* **OBIETTIVO**: Modifica le righe qui sotto sostituendo "column header" con "column heading" in tutte le righe, lasciando il resto invariato. Nella risposta togli le immagini.

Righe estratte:
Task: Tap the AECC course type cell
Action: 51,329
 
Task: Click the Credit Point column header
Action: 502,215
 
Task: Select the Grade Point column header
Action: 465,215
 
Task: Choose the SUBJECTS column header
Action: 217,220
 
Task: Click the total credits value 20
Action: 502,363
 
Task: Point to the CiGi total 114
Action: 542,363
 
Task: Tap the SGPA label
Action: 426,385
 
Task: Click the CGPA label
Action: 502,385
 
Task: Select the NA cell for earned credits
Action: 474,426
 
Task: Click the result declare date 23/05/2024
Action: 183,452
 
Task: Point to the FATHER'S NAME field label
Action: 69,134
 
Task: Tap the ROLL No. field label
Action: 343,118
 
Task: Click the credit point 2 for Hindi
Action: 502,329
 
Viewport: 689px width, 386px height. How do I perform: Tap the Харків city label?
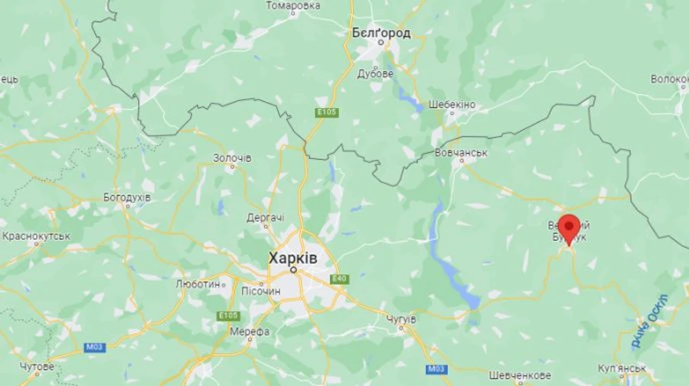(x=292, y=258)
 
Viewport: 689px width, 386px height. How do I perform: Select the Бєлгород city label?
(x=380, y=33)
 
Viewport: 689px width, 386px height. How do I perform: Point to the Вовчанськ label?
(x=461, y=154)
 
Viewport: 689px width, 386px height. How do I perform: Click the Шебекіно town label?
(x=452, y=105)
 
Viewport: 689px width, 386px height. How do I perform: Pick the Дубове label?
(x=375, y=74)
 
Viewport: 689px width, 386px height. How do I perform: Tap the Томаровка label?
(x=293, y=6)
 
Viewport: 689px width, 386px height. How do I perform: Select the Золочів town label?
(x=232, y=158)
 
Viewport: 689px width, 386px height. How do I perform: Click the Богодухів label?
(x=127, y=197)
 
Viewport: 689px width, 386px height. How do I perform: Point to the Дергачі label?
(x=266, y=218)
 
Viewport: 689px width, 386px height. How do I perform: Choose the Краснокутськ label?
(x=36, y=236)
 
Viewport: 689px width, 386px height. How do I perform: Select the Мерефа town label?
(x=250, y=332)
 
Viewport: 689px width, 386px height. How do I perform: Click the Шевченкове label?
(x=519, y=375)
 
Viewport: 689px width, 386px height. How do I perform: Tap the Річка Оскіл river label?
(x=650, y=322)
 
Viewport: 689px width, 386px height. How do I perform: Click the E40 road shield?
(x=339, y=279)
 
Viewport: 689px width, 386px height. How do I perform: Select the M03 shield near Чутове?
(x=94, y=348)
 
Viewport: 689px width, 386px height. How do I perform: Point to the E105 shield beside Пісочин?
(x=228, y=316)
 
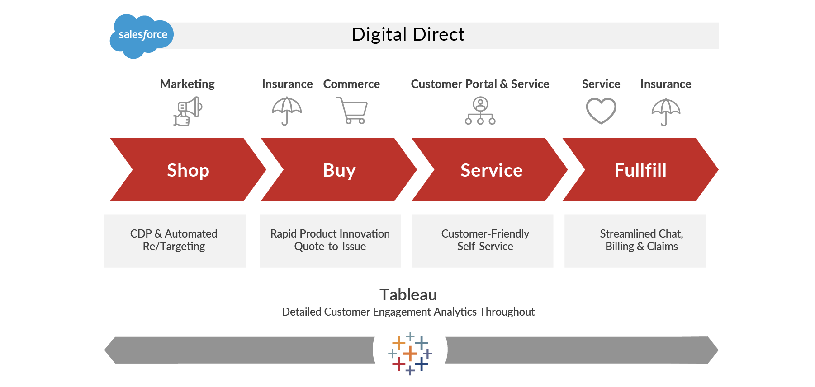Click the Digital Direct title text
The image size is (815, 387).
click(408, 35)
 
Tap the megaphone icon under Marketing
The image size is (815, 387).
click(188, 112)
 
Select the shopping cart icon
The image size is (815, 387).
click(352, 111)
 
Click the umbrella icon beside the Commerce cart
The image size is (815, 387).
click(287, 111)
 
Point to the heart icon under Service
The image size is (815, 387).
click(601, 111)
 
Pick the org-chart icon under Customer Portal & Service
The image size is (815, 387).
click(480, 111)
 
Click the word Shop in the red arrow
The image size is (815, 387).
click(188, 170)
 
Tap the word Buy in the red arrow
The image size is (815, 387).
click(339, 170)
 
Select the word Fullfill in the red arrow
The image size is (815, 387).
click(640, 170)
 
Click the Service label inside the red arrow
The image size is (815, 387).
click(491, 170)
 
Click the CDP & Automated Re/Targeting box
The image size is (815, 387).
click(175, 241)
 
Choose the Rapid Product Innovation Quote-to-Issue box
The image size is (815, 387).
click(330, 241)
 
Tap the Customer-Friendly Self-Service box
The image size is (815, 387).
click(482, 241)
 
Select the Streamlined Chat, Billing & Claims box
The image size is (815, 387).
click(635, 241)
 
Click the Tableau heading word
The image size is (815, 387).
click(408, 294)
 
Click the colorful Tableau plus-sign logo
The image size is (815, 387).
click(410, 354)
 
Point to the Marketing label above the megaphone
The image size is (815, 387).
click(187, 84)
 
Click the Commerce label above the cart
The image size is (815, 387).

* **RISULTATO CORRETTO**:
Task: Tap the AECC course type cell
Action: 51,329
 
Task: Click the Credit Point column heading
Action: 502,215
 
Task: Select the Grade Point column heading
Action: 465,215
 
Task: Choose the SUBJECTS column heading
Action: 217,220
 
Task: Click the total credits value 20
Action: 502,363
 
Task: Point to the CiGi total 114
Action: 542,363
 
Task: Tap the SGPA label
Action: 426,385
 
Task: Click the CGPA label
Action: 502,385
 
Task: Select the NA cell for earned credits
Action: 474,426
 
Task: Click the result declare date 23/05/2024
Action: 183,452
 
Task: Point to the FATHER'S NAME field label
Action: 69,134
 
Task: Tap the ROLL No. field label
Action: 343,118
 
Task: Click the credit point 2 for Hindi
Action: 502,329
 
Viewport: 689px width, 386px height. How do I perform: Tap the Харків city label?
(x=292, y=258)
 
Viewport: 689px width, 386px height. How do I perform: Select the Бєлгород city label?
(x=380, y=33)
 
Viewport: 689px width, 386px height. How do I perform: Point to the Вовчанськ label?
(x=461, y=154)
 
Viewport: 689px width, 386px height. How do I perform: Click the Шебекіно town label?
(x=452, y=105)
 
Viewport: 689px width, 386px height. How do I perform: Pick the Дубове label?
(x=375, y=74)
 
Viewport: 689px width, 386px height. How do I perform: Tap the Томаровка label?
(x=293, y=6)
 
Viewport: 689px width, 386px height. How do I perform: Select the Золочів town label?
(x=232, y=158)
 
Viewport: 689px width, 386px height. How do I perform: Click the Богодухів label?
(x=127, y=197)
 
Viewport: 689px width, 386px height. How do I perform: Point to the Дергачі label?
(x=266, y=218)
 
Viewport: 689px width, 386px height. How do I perform: Choose the Краснокутськ label?
(x=36, y=236)
 
Viewport: 689px width, 386px height. How do I perform: Select the Мерефа town label?
(x=250, y=332)
 
Viewport: 689px width, 386px height. How do I perform: Click the Шевченкове label?
(x=519, y=375)
 
Viewport: 689px width, 386px height. How do I perform: Tap the Річка Оскіл river label?
(x=650, y=322)
 
Viewport: 689px width, 386px height. How do I perform: Click the E40 road shield?
(x=339, y=279)
 
Viewport: 689px width, 386px height. How do I perform: Select the M03 shield near Чутове?
(x=94, y=348)
 
Viewport: 689px width, 386px height. How do I perform: Point to the E105 shield beside Пісочин?
(x=228, y=316)
 
Click the Digital Direct title text
The image size is (815, 387).
click(408, 35)
 
Tap the megaphone icon under Marketing
The image size is (815, 387).
click(188, 112)
 
Select the shopping cart icon
The image size is (815, 387).
click(352, 111)
 
Click the umbrella icon beside the Commerce cart
The image size is (815, 387).
click(287, 111)
 
Point to the heart icon under Service
The image size is (815, 387).
click(601, 111)
 
Pick the org-chart icon under Customer Portal & Service
The image size is (815, 387).
click(480, 111)
 
Click the word Shop in the red arrow
The image size is (815, 387).
click(188, 170)
 
Tap the word Buy in the red arrow
The image size is (815, 387).
click(339, 170)
 
Select the word Fullfill in the red arrow
The image size is (815, 387).
click(640, 170)
 
Click the Service label inside the red arrow
The image size is (815, 387).
click(491, 170)
 
Click the CDP & Automated Re/Targeting box
The image size is (815, 387).
click(175, 241)
 
Choose the Rapid Product Innovation Quote-to-Issue box
The image size is (815, 387).
click(330, 241)
 
Tap the Customer-Friendly Self-Service box
The image size is (815, 387).
click(482, 241)
 
Select the Streamlined Chat, Billing & Claims box
The image size is (815, 387).
click(635, 241)
 
Click the Tableau heading word
The image size is (815, 387).
click(408, 294)
 
Click the colorful Tableau plus-sign logo
The image size is (815, 387).
click(410, 354)
 
Point to the Marketing label above the megaphone
The image size is (815, 387).
click(187, 84)
 
Click the Commerce label above the cart
The image size is (815, 387).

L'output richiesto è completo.